YOUR OBJECTIVE: Take every line from the entries below that includes the word "accomplish" and copy it.

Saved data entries
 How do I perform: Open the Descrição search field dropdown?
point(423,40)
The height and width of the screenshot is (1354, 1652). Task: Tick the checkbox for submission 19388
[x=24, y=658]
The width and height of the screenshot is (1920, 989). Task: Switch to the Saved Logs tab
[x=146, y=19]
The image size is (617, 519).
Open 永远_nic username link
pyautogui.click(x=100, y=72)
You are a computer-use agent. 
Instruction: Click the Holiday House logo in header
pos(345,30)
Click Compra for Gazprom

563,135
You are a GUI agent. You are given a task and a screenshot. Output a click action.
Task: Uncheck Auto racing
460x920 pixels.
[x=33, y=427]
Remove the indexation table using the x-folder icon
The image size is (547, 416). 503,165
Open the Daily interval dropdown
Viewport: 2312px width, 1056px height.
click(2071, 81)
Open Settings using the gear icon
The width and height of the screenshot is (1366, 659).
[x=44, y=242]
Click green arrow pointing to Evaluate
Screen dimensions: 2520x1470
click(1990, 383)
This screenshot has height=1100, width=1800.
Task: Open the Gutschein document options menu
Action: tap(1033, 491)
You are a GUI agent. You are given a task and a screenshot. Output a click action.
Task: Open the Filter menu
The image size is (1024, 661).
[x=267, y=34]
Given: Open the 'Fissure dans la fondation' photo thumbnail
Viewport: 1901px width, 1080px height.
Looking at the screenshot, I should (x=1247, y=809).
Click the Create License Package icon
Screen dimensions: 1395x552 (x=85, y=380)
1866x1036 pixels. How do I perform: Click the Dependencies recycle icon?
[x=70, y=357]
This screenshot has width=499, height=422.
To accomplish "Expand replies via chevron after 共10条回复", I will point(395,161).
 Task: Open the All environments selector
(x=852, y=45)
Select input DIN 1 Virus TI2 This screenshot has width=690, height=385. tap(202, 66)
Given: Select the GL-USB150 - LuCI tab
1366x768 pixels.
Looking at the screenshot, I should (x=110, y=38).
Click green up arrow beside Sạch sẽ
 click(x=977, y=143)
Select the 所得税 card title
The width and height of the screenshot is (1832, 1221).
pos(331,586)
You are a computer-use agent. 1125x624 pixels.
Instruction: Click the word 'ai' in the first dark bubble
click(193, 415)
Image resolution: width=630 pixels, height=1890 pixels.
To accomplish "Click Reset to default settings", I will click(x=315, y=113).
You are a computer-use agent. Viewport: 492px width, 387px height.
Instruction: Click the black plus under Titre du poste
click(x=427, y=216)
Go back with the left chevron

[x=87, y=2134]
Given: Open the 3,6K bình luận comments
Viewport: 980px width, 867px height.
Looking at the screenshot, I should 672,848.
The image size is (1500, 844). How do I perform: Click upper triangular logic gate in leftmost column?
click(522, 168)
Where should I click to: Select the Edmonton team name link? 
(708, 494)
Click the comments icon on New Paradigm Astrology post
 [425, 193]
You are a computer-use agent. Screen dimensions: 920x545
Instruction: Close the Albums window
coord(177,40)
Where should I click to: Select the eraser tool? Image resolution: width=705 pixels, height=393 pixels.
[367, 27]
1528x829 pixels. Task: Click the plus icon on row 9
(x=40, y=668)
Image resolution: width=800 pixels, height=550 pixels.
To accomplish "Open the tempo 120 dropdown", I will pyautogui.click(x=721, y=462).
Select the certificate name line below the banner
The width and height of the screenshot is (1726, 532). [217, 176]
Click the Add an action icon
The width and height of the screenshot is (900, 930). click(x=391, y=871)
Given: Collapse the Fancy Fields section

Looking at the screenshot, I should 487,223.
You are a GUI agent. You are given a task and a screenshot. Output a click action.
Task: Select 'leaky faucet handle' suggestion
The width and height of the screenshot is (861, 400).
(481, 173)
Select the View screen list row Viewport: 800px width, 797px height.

OUTPUT FOR THIS EXERCISE:
To accomplish "Expand replies via chevron after 共10条回复", I will point(395,161).
To accomplish "Click Reset to default settings", I will click(x=315, y=113).
To accomplish "Open the tempo 120 dropdown", I will pyautogui.click(x=721, y=462).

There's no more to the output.